To be clear: I am not asking people to refuse or resist AI – I’m asking people to give it a lot more thought than many of them are in the rush to try the shiny new thing, or to fear the uncertainty around the new thing (and this is not necessarily you, the reader, because of course it’s a spectrum).

What am I missing here? And is the term “Cultural Hallucination Bias” appropriate here or do I need to rephrase that?

Featured Image by Charles Thonney from Pixabay

3 thoughts on “The AI Cultural Hallucination Bias

  1. Thanks for the appeal to be thoughtful and intentionally equitable in an approach to AI. Somewhat surprised at the superficial reaction on Twi(X)tter to “hallucination” that ignores the rest of your article.

  2. I so appreciate this thought-provoking post. I am sure there are a lot of biases and issues that I’m missing, given my own positionality.

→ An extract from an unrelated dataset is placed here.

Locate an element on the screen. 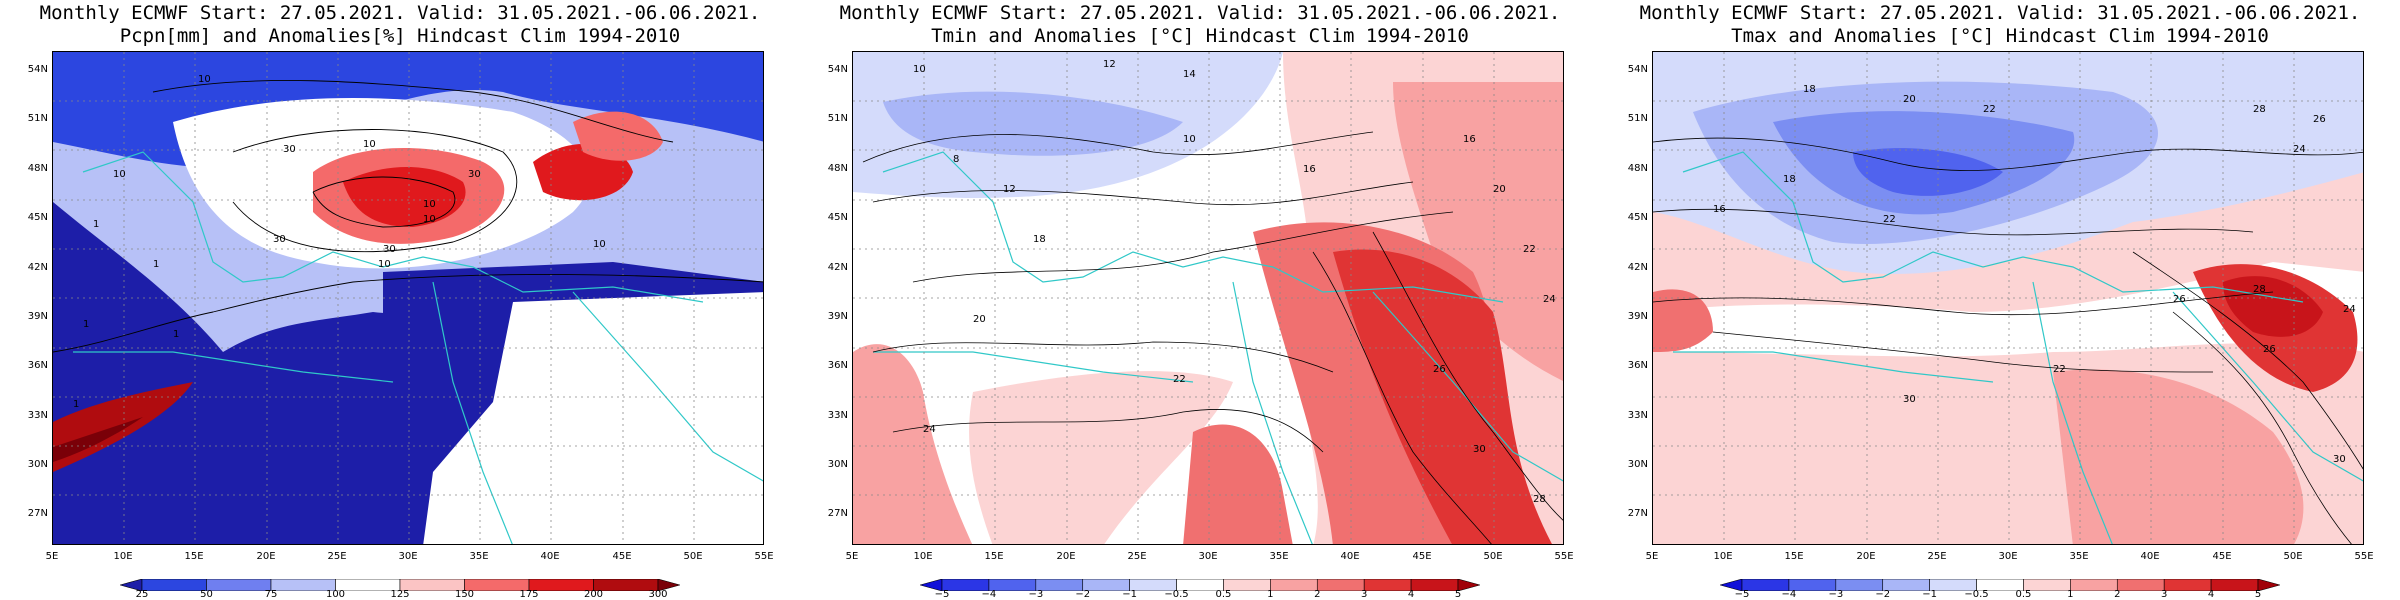  colorbar-label: 2 is located at coordinates (1318, 594).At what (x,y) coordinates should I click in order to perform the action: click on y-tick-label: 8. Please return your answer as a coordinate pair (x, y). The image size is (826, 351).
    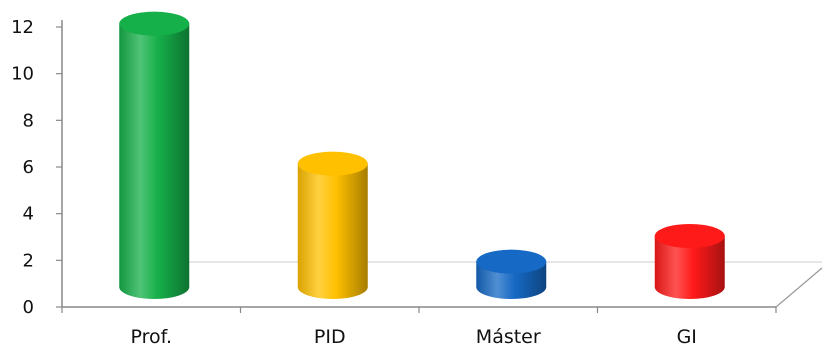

    I’m also really thinking a lot about your point towards the end regarding how do we deeply incorporate ethics and social justice, along with purposes and learning outcomes, into decisions around use of generative AI? I have also been thinking a lot about what I’m feeling in my own self as somewhat of a disconnect between the problems I know are there with generative AI and my own pull towards ” … and AI will transform education,” as you put it above. I have struggled with this in my own mind (can I justify using it when there are so many problems?) and started to think about how to support others in thinking deeply, and struggling, as well.

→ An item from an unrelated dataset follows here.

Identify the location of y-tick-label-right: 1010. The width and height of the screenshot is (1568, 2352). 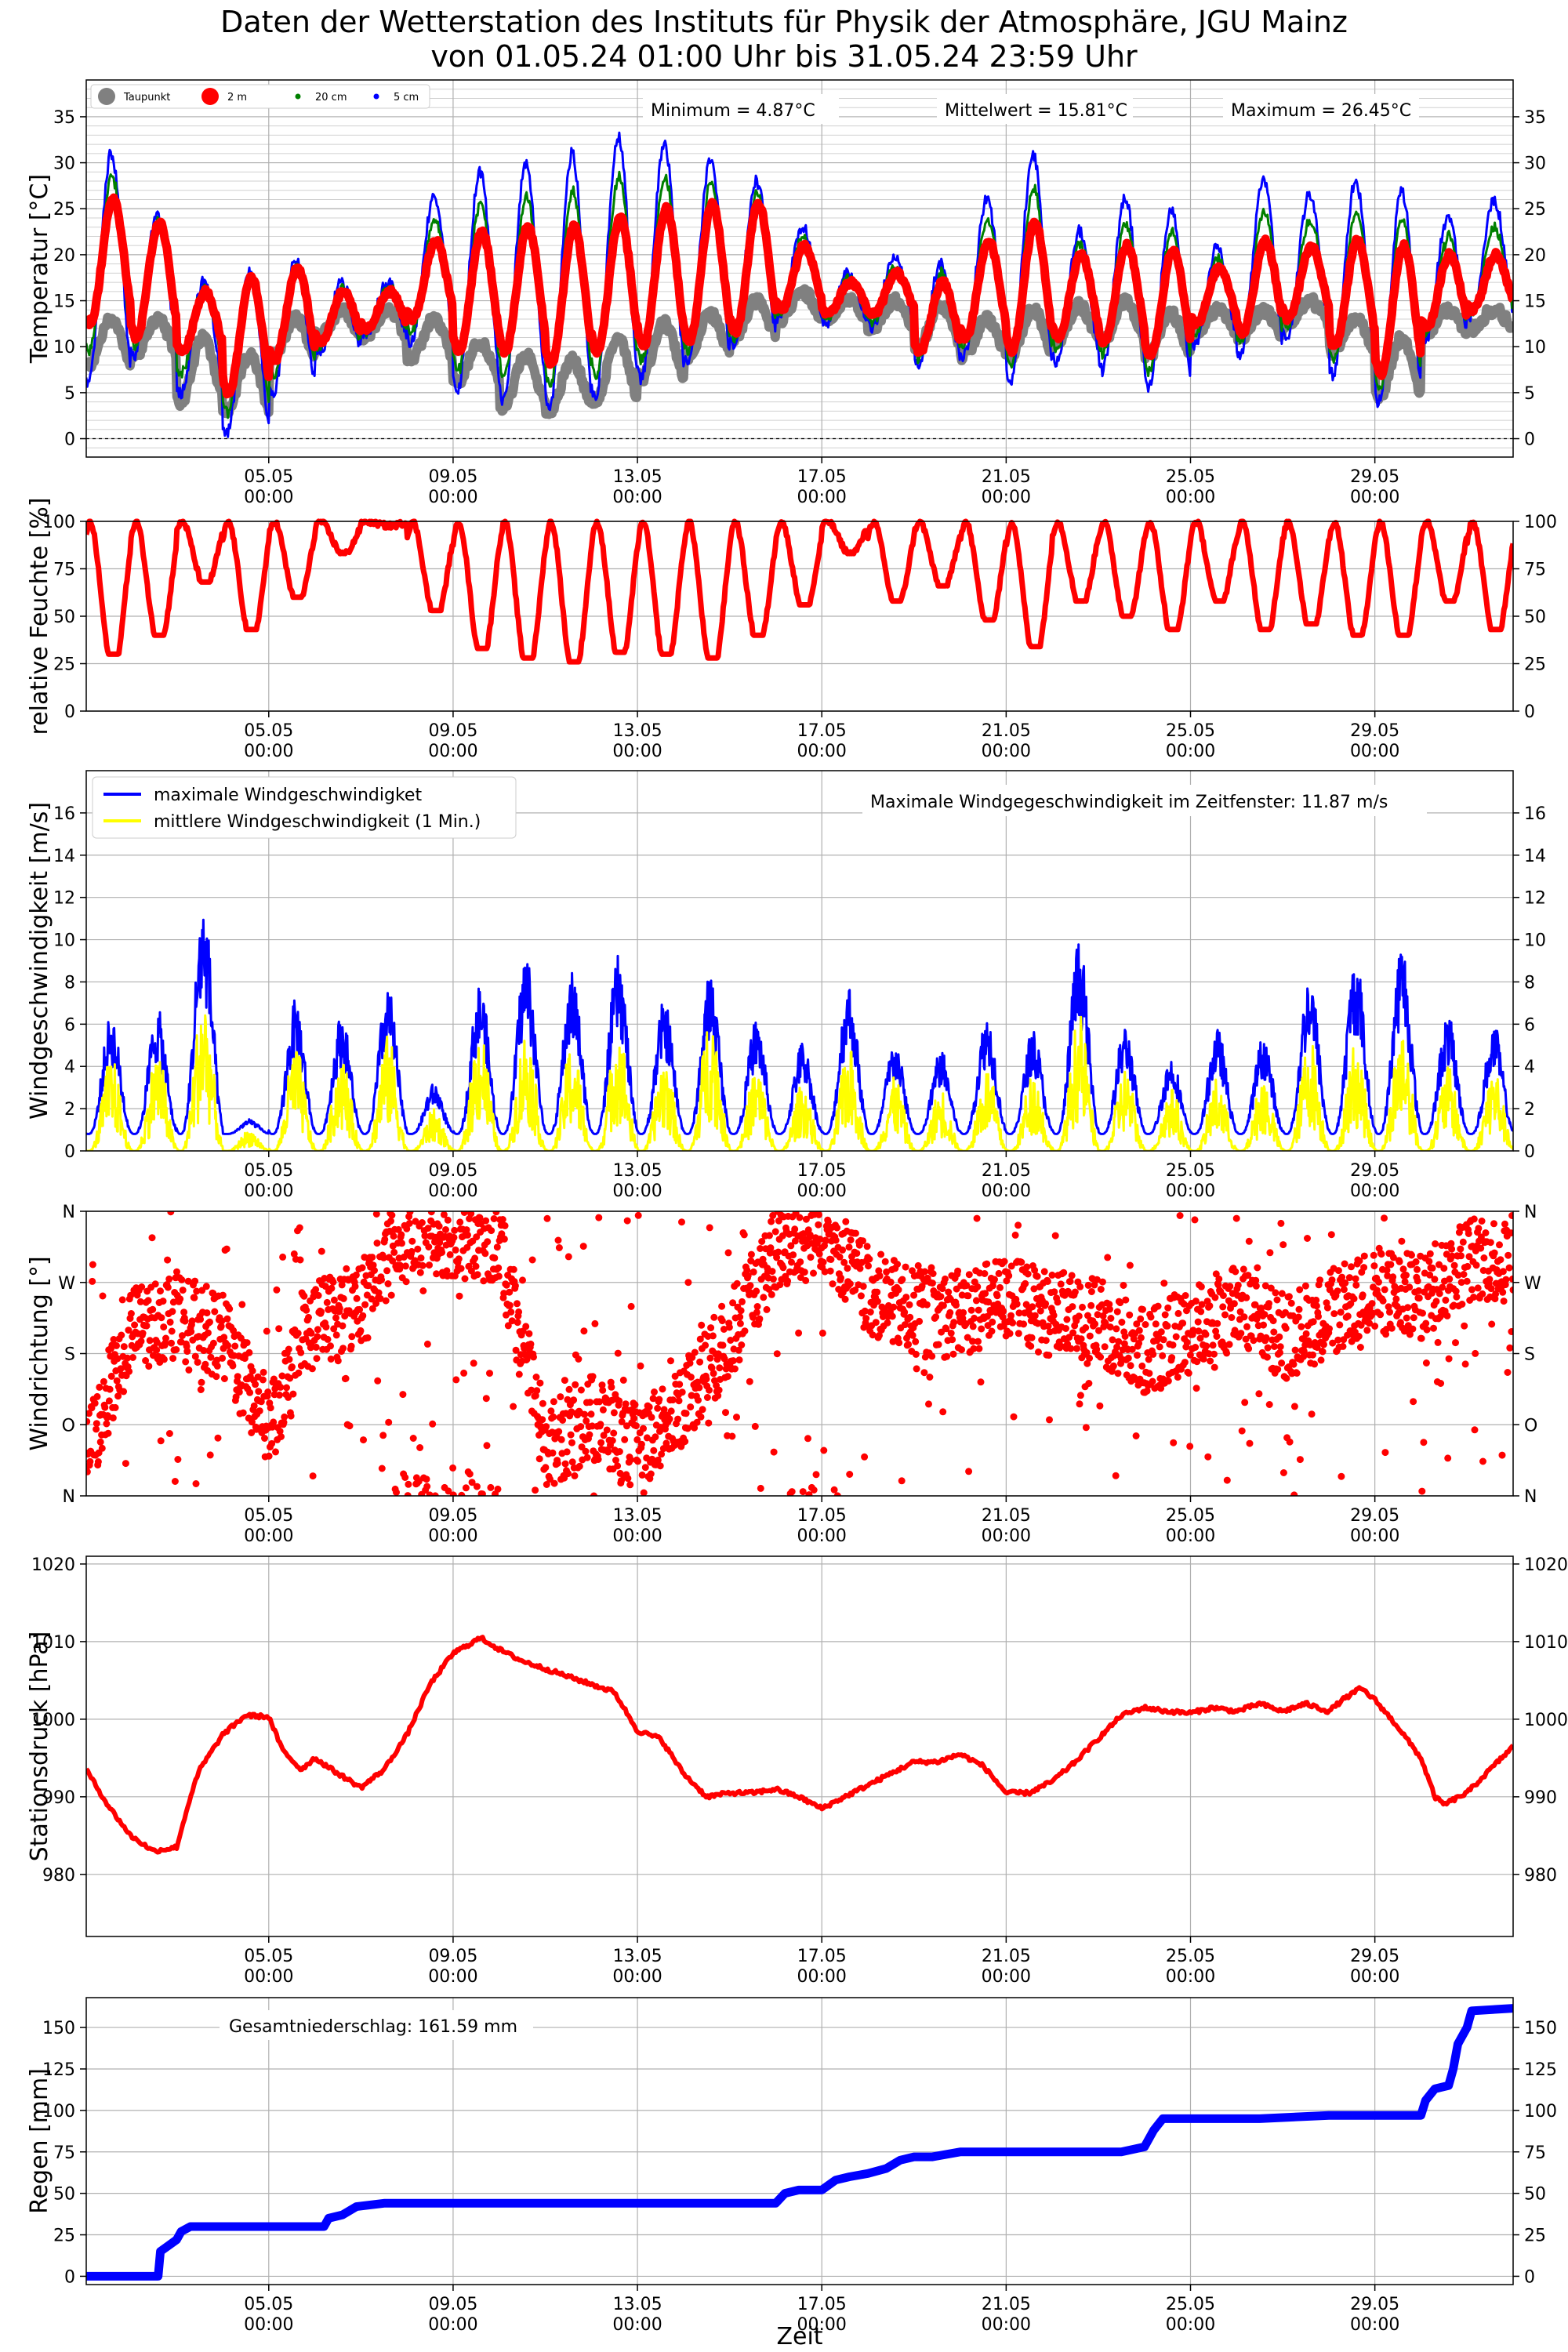
(1546, 1643).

    I really appreciated your slide deck from your recent workshop discussing how to approach AI through various learning theories and frameworks including equity and socially just care. I started a very, very rough brainstorm about how to support people in thinking through ethical considerations when making their own decisions about use of AI in teaching and learning on my blog: https://blogs.ubc.ca/chendricks/2024/09/19/draft-ai-ethical-decision-framework/

    The more I think about this the more complex it is, and your points about considering learning theories and frameworks, and one’s learning objectives for courses, is crucial too. I’m trying to think about how to balance the fact that considering ethics and equity just is really complex, with how to support faculty to do so without overwhelm. And my super rough framework barely scratches the surface!

    I guess I’m just here to say thank you, I’m thinking about similar things in some way, and I love learning from you!

    1. thank you so much for sharing your reflection and struggles, too, Christina – I look forward to your post! I’ve just blogged today about some more complexity here 🙂 but which is also really about going to fundamentals: what is my teaching philosophy and how might AI fit into it (surprisingly, I feel like for any philosophy, you may choose to incorporate or refuse AI, but at least you know how the decision fits with you values). So for example, you and I are both cutting edge innovators with tech, we like playfulness, we want to promote student agency, and we’re also critical pedagogues, right? There’s a way, it’s just not the way many people are framing AI, that people like you and me (not identical, of course, but care about similar things) might be approaching AI pedagogically. But as educational developers, our way need not be the way of the educators we support – we can only provide questions and frameworks and critical AI literacy – I’m gonna go to your post once I finish reading the other comments on here.